The best analogy I’ve been able to think of for dry processed coffees so far is game meat. While I often like it, if not of the right quality or not well-prepared, the gaminess can overwhelm. And even when done right, it’s not a flavor that everyone enjoys. The challenge then is for the chef to select and prepare the meat in a way that exhibits some restraint and subtlety; the meat should exhibit it’s wilder qualities without overwhelming the consumer (and I mean this in both senses of the word). Verve’s Roasters seem to handle their Ethiopia Sidamo Dry-Processed Dale Organic (phew!) in just this way as I discovered when recently purchasing it from San Francisco wholesale client Farm:Table.

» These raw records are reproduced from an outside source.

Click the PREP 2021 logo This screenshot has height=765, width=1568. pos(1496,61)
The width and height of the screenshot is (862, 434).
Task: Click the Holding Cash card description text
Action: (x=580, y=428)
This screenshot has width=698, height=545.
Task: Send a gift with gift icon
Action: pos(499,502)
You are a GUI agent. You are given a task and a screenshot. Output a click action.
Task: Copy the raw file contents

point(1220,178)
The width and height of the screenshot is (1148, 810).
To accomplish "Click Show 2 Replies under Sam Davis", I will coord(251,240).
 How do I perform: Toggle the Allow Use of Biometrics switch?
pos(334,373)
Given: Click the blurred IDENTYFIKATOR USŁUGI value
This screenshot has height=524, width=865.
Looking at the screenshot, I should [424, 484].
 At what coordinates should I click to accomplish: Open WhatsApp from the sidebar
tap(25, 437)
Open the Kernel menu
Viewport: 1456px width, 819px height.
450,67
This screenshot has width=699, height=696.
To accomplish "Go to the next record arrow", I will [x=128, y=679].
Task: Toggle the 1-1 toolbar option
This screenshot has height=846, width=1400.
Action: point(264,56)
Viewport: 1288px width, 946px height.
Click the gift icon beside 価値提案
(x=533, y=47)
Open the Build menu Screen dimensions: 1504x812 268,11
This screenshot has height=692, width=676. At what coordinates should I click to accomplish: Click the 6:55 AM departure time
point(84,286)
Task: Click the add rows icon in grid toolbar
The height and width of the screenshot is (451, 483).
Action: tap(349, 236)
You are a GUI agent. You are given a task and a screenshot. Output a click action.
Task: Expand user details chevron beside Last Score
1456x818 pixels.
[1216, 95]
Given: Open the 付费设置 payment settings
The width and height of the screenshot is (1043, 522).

The Dale is indubitably fruity, but light in tone, exhibiting strawberry, pineapple, sweet lemon and a cheesecake like tangy-sweet-creaminess. I also noted lemongrass and something floral, maybe gardenias. It was only after 2 weeks or so from the roast date – a time frame I’ve now heard several coffee people recommend for these dry-processed coffees – that some of this coffee’s intensity subsided and I started tasting a mild, but wild blueberry. This coffee worked equally well as a French Press or pour over drip and produced a good, although surprisingly unfruity siphon. It was not very good as a single origin espresso although one wouldn’t expect it to be given its extremely light roast.
The other coffee I picked up on that trip was the Vancouver Decaf blend, which was, simply put, a decent decaf. It’s lightly roasted enough to exhibit some pleasant caramel, tobacco and leather notes along with a touch of brightness when brewed as a pour over or French Press. Yet, dark roasted enough to yield a decent, but somewhat uninspiring espresso. That’s a difficult, trick to pull off and has the plus of being a decent one-size-fits-all decaf and has the minus of being a one-size-fits-all decaf. As a regular coffee, it would probably fall short of a rcommendation, but as a lighter roasted decaf, it’s worth checking out.